L'adieu aux armes, c'est l'abandon de ses responsabilités, de sa culpabilité, de sa honte. Non pas l'abandon de toutes ses responsabilités, mais seulement de celles qui sont fausses, absurdes, ou sur lesquelles on n'a aucun contrôle.
L'atrocité de la guerre est dépeinte au rythme où elle existe, ni trop, ni trop peu, sans passion. La guerre a ses agréments aussi, la camaraderie, l'accueil des villageois, le vin et ses surprises, parfois bon, parfois mauvais, mais jamais décrit en ces termes.
Une chose est sûre : à choisir, on préférerait ne pas y être.
L'amour, lui, a ce double effet de rendre la guerre plus supportable et moins supportable. On aime s'imaginer dans les bras de son amie, on y trouve du réconfort dans les pires moments, mais la réalité est d'autant plus dure que ce rêve est doux.
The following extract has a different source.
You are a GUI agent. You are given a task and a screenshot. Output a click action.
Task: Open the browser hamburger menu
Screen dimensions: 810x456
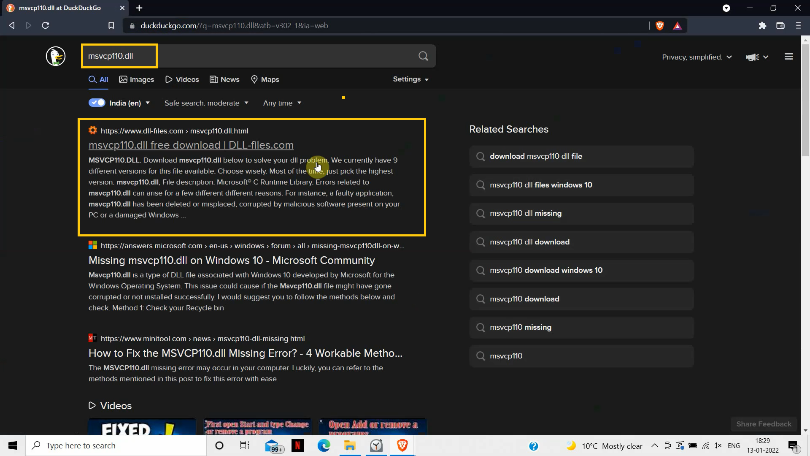pyautogui.click(x=798, y=26)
Alors on fuit la guerre, parce qu'on ne veut pas mourir bêtement, bête comme de la chaire à canon, sans plus de raison de mourir qu'un autre, juste le hasard.
En exerçant du contrôle on réduit le chaos. Mais il y a toujours une part de chaos, irréductible, qui échappe à toute possibilité de contrôle.
C'est, à mon sens, le message principal du livre, et celui avec lequel il faut repartir. On a beau faire tout ce que l'on peut, il y aura toujours une part de chaos. Cela signifie qu'on n'est pas toujours responsable, et qu'il ne sert à rien de lutter. L'adieu aux armes est double. Il fait référence à la fois à la désertion, mais aussi à l'acceptation, qui doit exister dans tout processus de deuil réussi, une fois qu'on a identifié tout ce qu'on aurait pu faire, ce qui n'est souvent pas grand chose.
On se sent complètement immergé dans le récit grâce aux brillantes descriptions d'Hemingway, ancrées dans la nature, les éléments, les sensations, ce qui les rend universelles et familières. On a presque l'impression d'avoir vraiment vécu certaines péripéties, comme si les souvenirs d'un autre s'étaient mêlés aux nôtres.
On est parfois surpris d'être pris d'une vive émotion à la lecture de certains passages, et on se rend compte de la subtilité paradoxale avec laquelle Hemingway, par son style dépouillé, et le peu d'évocation des sentiments des personnages, nous fait ressentir leurs émotions.